The Emergency Ordinance violates international law in many ways. It violates the fundamental right to liberty, right to due process, and a fair trial. Even in states of emergency, human rights standards still prohibit indefinite detention without charge or trial.

But despite the obvious depravity of such laws, Prime Minister Najib Razak and his BN coalition - after ruling the country for 5 decades - can only chime "these laws are still necessary" to protect the country. Who then is to protect the country from him and the BN?
Only banana republics and those who are running scared do it
A government-appointed Royal Commission back in 2005 recommended the repeal of the Emergency Ordinance. It expressed concern about preventive detention laws, calling them: “undesirable because they deny the individual his personal liberty without a right to trial in an open court as approved for in Article 5 of the Constitution and in the International Bill of Rights. This right is among the most precious that the individual has and it must be protected.”

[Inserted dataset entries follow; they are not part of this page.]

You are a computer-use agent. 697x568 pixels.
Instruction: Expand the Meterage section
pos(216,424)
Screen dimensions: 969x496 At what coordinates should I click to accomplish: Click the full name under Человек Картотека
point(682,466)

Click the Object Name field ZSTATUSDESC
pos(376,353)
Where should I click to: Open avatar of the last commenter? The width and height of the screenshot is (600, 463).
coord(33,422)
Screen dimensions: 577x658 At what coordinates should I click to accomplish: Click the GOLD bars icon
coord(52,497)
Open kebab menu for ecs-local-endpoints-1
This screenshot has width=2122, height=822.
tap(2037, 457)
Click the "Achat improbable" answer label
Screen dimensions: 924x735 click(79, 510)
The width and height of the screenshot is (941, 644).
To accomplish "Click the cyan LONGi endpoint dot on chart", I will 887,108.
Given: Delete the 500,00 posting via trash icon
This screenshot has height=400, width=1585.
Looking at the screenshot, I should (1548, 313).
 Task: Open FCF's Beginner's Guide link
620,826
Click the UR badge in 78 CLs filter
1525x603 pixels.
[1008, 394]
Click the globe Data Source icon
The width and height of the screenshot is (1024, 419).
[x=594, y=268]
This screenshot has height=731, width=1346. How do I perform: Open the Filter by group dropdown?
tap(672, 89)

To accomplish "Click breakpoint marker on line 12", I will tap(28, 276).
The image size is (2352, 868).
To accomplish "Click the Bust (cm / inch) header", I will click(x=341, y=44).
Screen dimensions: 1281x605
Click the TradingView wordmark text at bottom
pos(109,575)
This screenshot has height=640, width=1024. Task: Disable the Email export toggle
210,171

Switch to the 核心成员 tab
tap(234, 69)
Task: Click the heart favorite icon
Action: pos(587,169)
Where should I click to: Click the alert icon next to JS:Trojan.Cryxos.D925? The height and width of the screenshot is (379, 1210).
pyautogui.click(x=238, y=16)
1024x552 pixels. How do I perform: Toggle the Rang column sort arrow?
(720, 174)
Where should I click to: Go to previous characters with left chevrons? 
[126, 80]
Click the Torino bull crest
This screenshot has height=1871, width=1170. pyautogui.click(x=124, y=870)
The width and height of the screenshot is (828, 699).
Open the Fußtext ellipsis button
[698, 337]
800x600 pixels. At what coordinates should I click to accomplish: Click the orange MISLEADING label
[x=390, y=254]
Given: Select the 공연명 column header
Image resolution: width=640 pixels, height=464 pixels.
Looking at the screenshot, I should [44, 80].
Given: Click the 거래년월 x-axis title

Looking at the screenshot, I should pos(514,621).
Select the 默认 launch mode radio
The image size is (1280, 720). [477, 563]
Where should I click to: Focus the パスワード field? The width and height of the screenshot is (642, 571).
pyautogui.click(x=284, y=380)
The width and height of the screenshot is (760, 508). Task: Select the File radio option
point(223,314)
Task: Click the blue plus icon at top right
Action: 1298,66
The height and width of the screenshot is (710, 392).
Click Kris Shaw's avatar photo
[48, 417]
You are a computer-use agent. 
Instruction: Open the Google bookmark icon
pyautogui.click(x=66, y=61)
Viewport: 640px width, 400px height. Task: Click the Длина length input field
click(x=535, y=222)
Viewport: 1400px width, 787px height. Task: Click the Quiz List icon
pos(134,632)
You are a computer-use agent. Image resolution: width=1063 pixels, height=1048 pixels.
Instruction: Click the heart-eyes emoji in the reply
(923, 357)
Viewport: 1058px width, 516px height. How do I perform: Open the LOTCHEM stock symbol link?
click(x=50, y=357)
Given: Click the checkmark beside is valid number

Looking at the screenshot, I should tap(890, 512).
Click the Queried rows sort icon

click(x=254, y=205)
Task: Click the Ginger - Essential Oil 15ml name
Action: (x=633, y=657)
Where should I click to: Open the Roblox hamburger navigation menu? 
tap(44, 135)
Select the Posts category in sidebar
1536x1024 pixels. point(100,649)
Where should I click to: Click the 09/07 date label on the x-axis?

The International Covenant on Civil and Political Rights (ICCPR), which has been ratified or acceded to by 156 states as of 2006, include guarantees such as the obligation to treat detainees with humanity, and certain elements of the right to fair trial, such as the prohibition on arbitrary detention of liberty and the presumption of innocence.
Although Malaysia is not a signatory to the treaty, these provisions are considered customary international law and, as such, applicable in all states. Malaysian government-appointed bodies such as the Royal Commission to Enhance the Operation and Management of the Royal Malaysia Police have cited the ICCPR in setting forth the standards they believe should govern the conduct of Malaysian authorities.
The detainment of the 6 PSM supporters under the EO is a mockery of the principle of presumption of innocence until proven guilty; it unjustly denies Malaysians of civil liberties; it allows for detention without trial denying us our natural justice and creates conditions for torture and other degrading forms of treatment while under detention.
The prolonged detention only enforces the idea that the police have little to go by if the 6 were to face trial in open court. Yet, even if the 6 go to trial in court and are released; they still can be detained under the EO.
Their modus operandi
In November 2004, 435 detainees went on a hunger strike in Simpang Renggam Detention Centre for 15 days and a number of detainees were hospitalized. The hunger strike sparked an uproar in civil society and raised many questions forcing government officials, political parties and SUHAKAM to react on the issue.
The reason for the hunger strike was not to protest the unsatisfactory detention condition at the detention centre but to draw attention to the plight suffered by the detainees under the arbitrary nature of the EO. Among the reasons given for the hunge strike were:
* Some of them were released from the detention centre after 60 days of detention but were re-arrested by police on the same grounds;
* Some of them were released by the courts but were re-arrested;
* Upon their re-arrests, the detainees were put on a “road-show”; they were transferred from one police station to allow the police to buy time to prepare fresh detention orders;
* some of the detainees were rearrested despite successful habeas corpus applications
Any shred of humanity
It is no surprise that this form of treatment will be given out to Sungai Siput Member of Parliament Dr Jeyakumar Devaraj and five members of the Parti Sosialis Malaysia (PSM).
Dr Jeyakumar has since, launched a hunger strike of his own to demand his release and that of his 5 friends.
If the government of the day and especially the police have any measure of humanity left in them, then the 6 must be released immediately and the EO along with like-minded preventive laws be abolished.
It would be a funny twist of fate, if the opposition were to form government and the same preventive laws were applied against their former opponents. Surely at that time, they would regret not having abolished them earlier when they could.